行為に於るの節度と或る規則は智を照して擾乱に入らしめざるべし。されど順序なきより生ずる智の擾乱は心中に昏迷を生じて、昏迷により擾乱は再び生出せられん。平和は善き順序の結果なり、平和により心中に光は生じて、光と平和により清き空気は智に照り始めん。心が世に遠ざかりて霊智に近づく程は、神より喜を受けて、霊智と俗智との差異を其霊中に感ぜん、何となれば霊智により霊魂を占領するものは沈黙にして、俗智により占領するものは思の高超の泉なればなり。されば第一の智慧を得たるにより、汝は其すべての思想を主宰する大なる謙遜と温良と平和とに満たさるゝなり。此時より汝の肢体にも擾乱と騒暴は熄みて、沈黙の至るあらん、然れども第二の智慧を得ると共にその念慮に驕傲を受け、得もいはれざる奇怪なる思想と、智の擾乱と、感情の無恥と、高慢とを受けん。肉体上の事に束縛せらるゝ人は祈祷に於て神の前に勇気を有せんと思ふなかれ。貪吝なる霊魂は睿智を奪はるれども、憐憫なる霊魂は精神を以て智慧附けらるゝなり。

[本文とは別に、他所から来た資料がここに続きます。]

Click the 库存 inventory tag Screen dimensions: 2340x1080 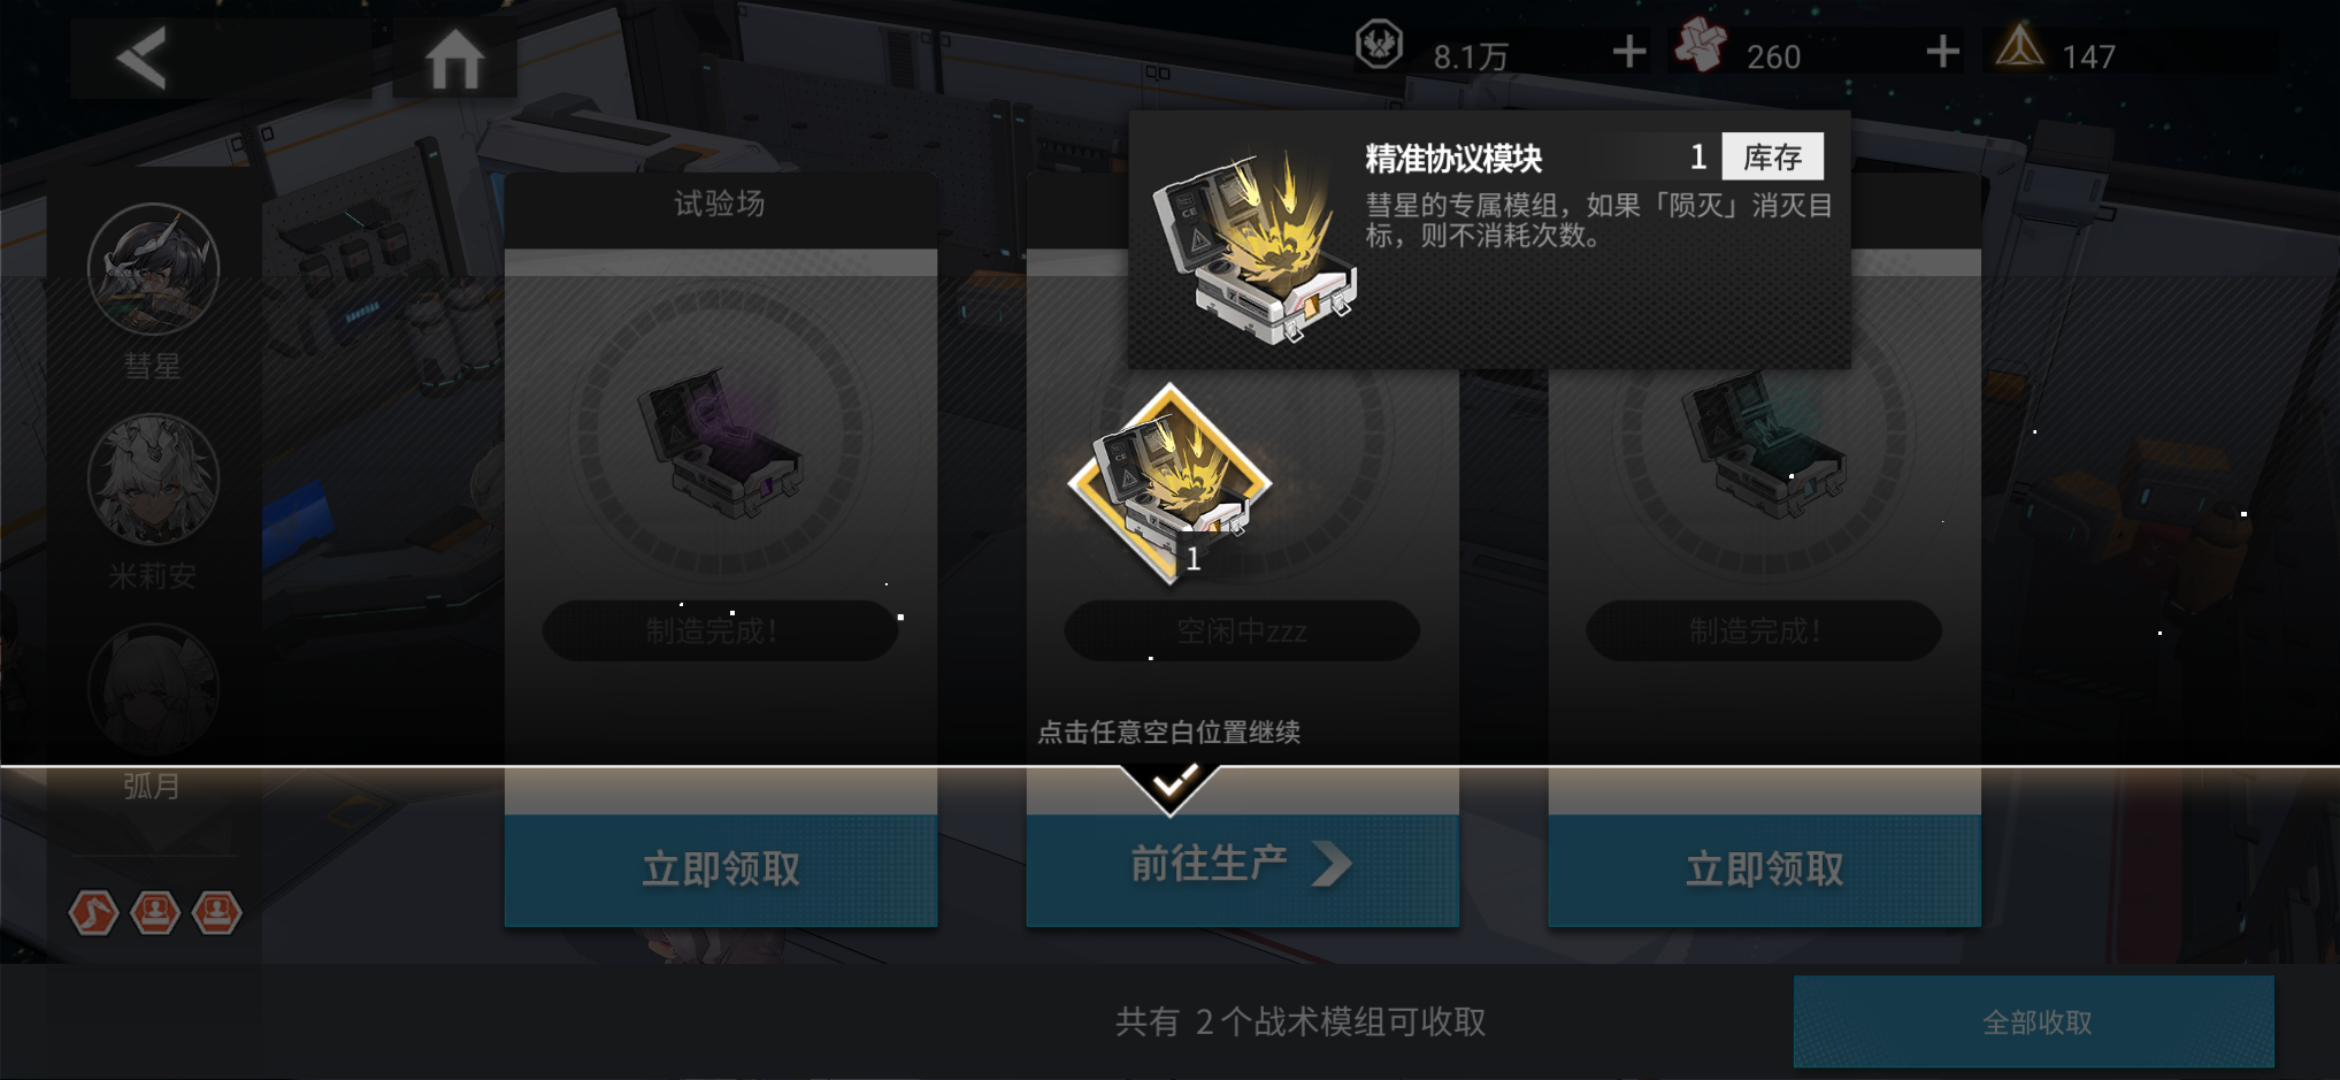click(x=1772, y=157)
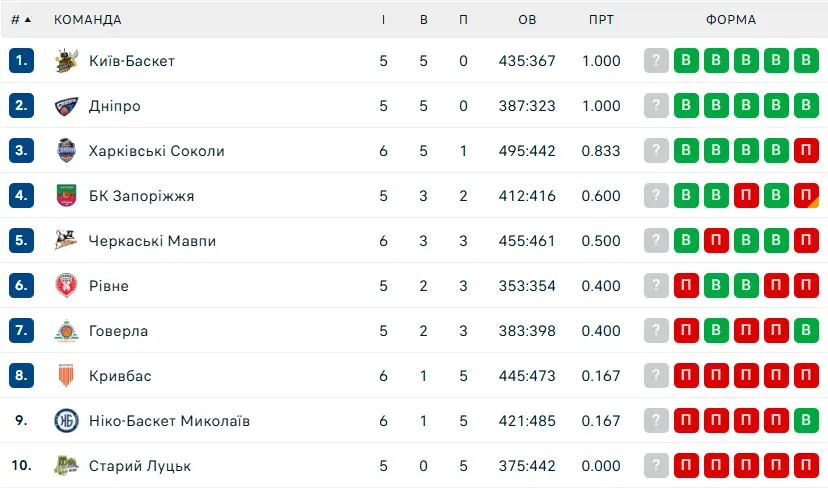Click the gray question mark badge for Дніпро
The width and height of the screenshot is (828, 490).
(x=656, y=106)
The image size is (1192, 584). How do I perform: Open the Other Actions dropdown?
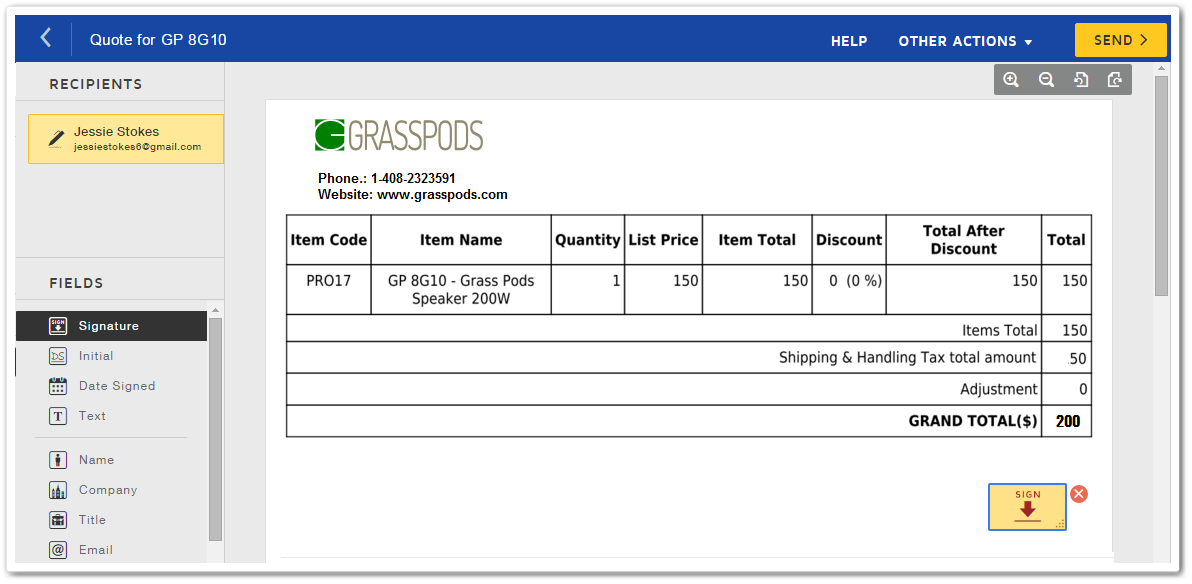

油は燈の光る為に必要なる如く、矜恤も心中に知識を養ふ。心に神聖なる賜を受くる為の関鍵は、近者を愛するを以て與へらるゝべくして、之と同く心を身体の連鎖より脱する程は其前に知識の門は開かるゝなり。霊魂の世より世に移るは通曉力を受けしなり。近者を愛するは、もし其慮を以て我等を神を愛するより引離さずんば、如何に美にして且賞賛すべきや、我等が霊的兄弟と談話するは、もし其時に神と会話するを守らるゝならば、如何に愉快なるや。終に之が平称を保たるゝ間は、此事を慮るも可なり、即神秘なる練習と行為と神と不断会話するとを此行為により失はざるを得る間は、之を慮る可なり。前者を確守するは後者の妨とならん、智は二の談話を為す為には不充分なり。世の人々と面会するは神に属する事の為に之を避けたる者の心に乱れを生ぜん。霊的兄弟と不断談話するさへ害あるならば、況して世の人々をばただ遠くより観望するのみなるも害あらん。五感が或物と接するは身体の働の為には妨とならず。しかれども神秘なる練習に於て喜びを穫ること、思の鎮静により果実を穫る如くせんと欲する者には、現象なくして一の音響のみなるも心の平安を擾さん。内部に於て死者の如くならんことは、五感を不動作ならしめずんば能はざるべし、身体の生活は五感の覚醒を要すれども、霊魂の生活は心の覚醒を要す。
霊魂は天然に身体より愈さる如く、霊魂の働も身体の働に愈れり。元始身体の造成は之に生命を吹入るゝに先だちし如く、身体の働も心霊の働に先だつ。易はらずして続く高尚ならざる生涯は大なる力なり。易はらずして常に落ちる弱き点滴は頑石を穿つ。
霊的なる人の汝に復活する時の近づく時は、一切の為に死者の如くなることは汝に起るべくして、受造物とは比す可らざる汝の霊魂に喜は燃え、汝の思念は汝の心中の愉快を以て汝の内部に閉ざされん。之に反して世が汝に復活するときは、思の高超と陋劣不定なる念慮は汝に加はらん。世とは心の高超を生ずる慾を謂ふ。慾が生じて成熟に達する時は、罪となりて人を殺さん。母なくして子の生れざる如く、思の高超なくして慾は生ぜず、慾と対話するなくんば罪の成るあらざるなり。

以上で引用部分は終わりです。